REQUIRED ACTION — Your job is to give again, exactly and with no additions, the lines in the records below from the one with "Click the bookmarks panel scroll-down arrow" through the one with "Task: Click the '1.75' pitch value for M12", both included. Omit the pictures.

DATA PROVIDED —

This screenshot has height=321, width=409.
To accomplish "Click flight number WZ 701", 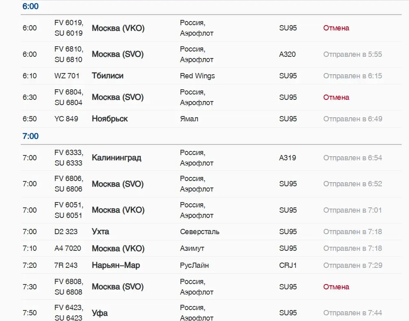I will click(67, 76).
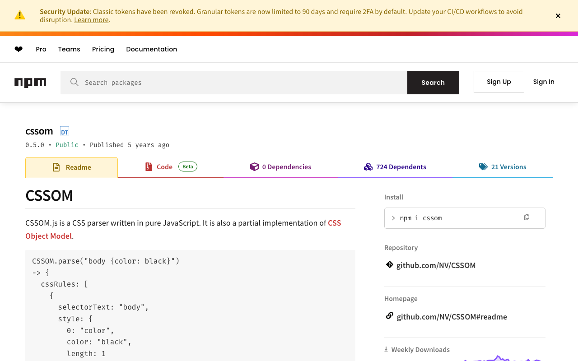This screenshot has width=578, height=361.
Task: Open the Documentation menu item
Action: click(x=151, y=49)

...

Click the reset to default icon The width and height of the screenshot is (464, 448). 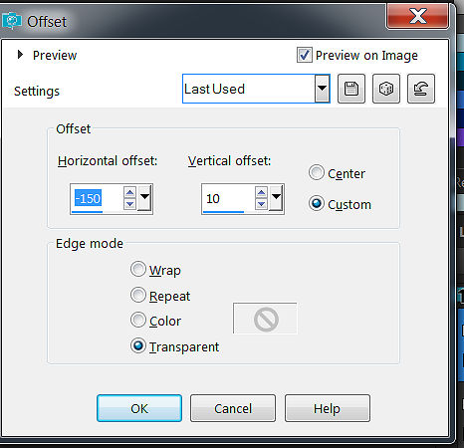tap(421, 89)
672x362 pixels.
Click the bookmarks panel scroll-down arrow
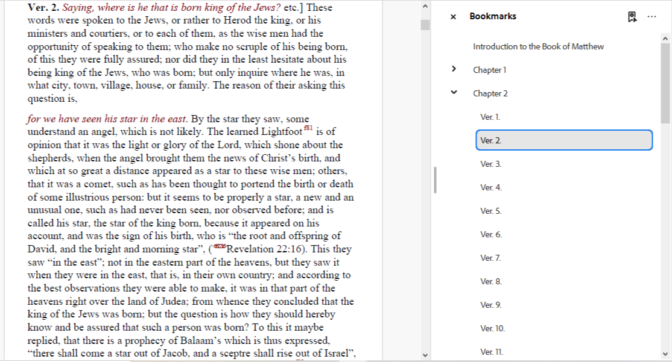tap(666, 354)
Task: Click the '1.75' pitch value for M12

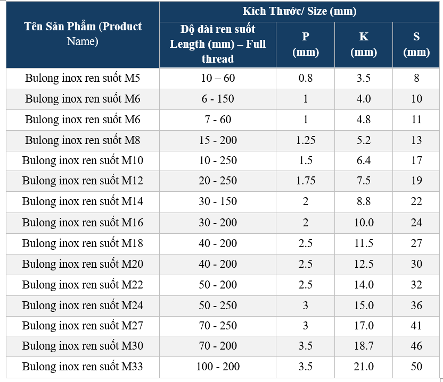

EXPECTED OUTPUT —
Click the bookmarks panel scroll-down arrow
tap(666, 354)
Task: Click the '1.75' pitch value for M12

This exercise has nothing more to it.